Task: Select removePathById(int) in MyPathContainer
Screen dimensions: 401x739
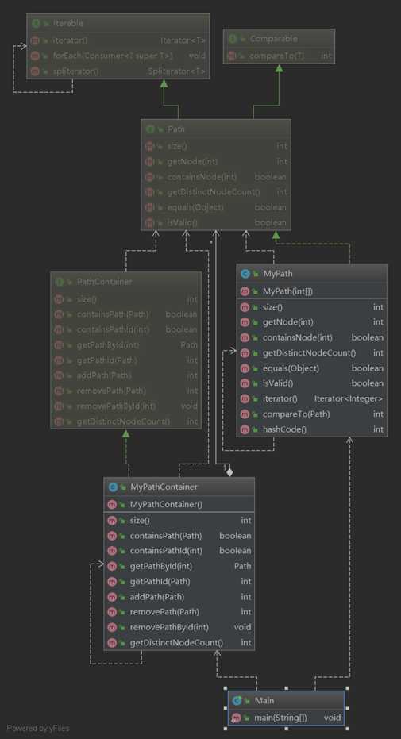Action: [179, 627]
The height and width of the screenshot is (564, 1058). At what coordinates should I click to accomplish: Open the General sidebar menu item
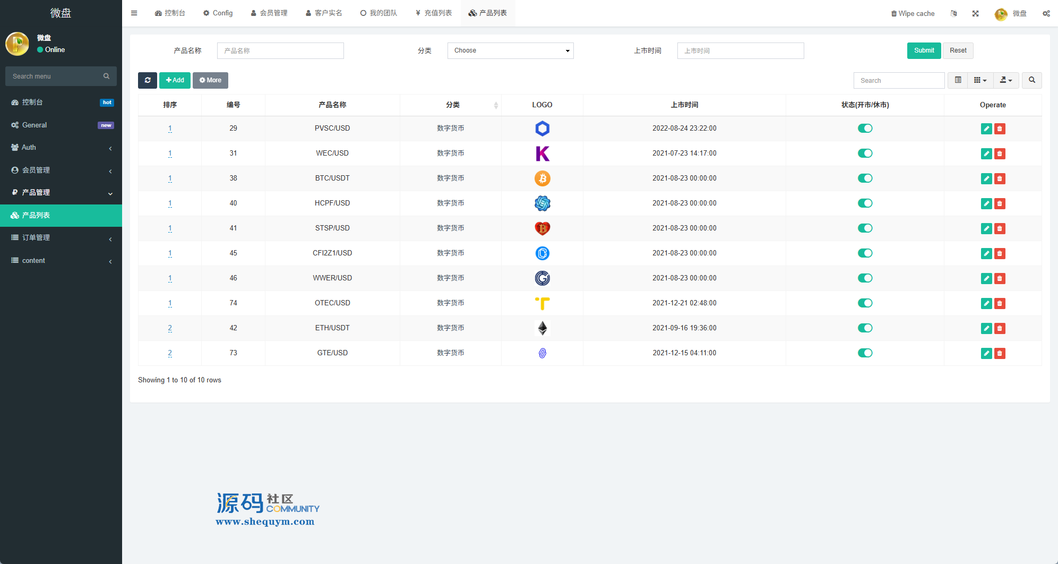point(61,125)
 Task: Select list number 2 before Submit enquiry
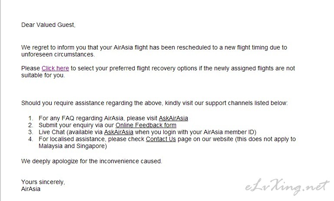pos(31,125)
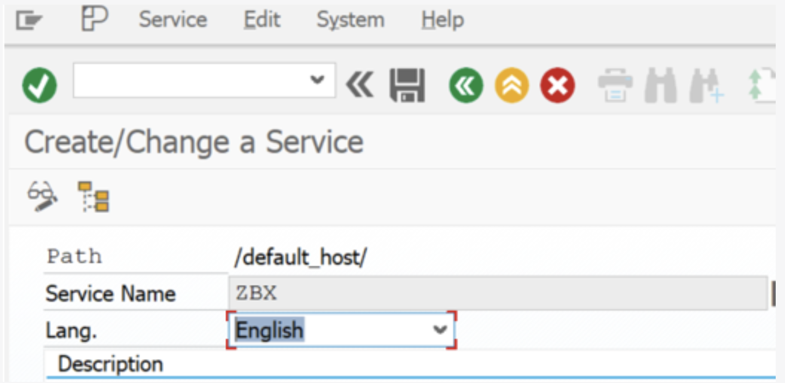
Task: Click the red Cancel icon
Action: point(557,85)
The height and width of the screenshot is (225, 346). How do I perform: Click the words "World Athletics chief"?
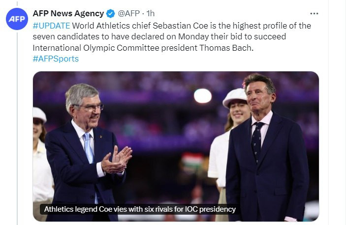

EXERCISE: Everything from the line with "Screen dimensions: 401x739" through the last line of the listing should be retyped exactly, with both end lines kept and the pictures left out.

OUTPUT FOR THIS TASK:
Screen dimensions: 401x739
Action: [179, 627]
The height and width of the screenshot is (564, 1058). At what coordinates should I click to accomplish: Open the General sidebar menu item
point(61,125)
 Task: Select list number 2 before Submit enquiry
pos(31,125)
Task: Click the red Cancel icon
Action: point(557,85)
The height and width of the screenshot is (225, 346). How do I perform: Click the words "World Athletics chief"?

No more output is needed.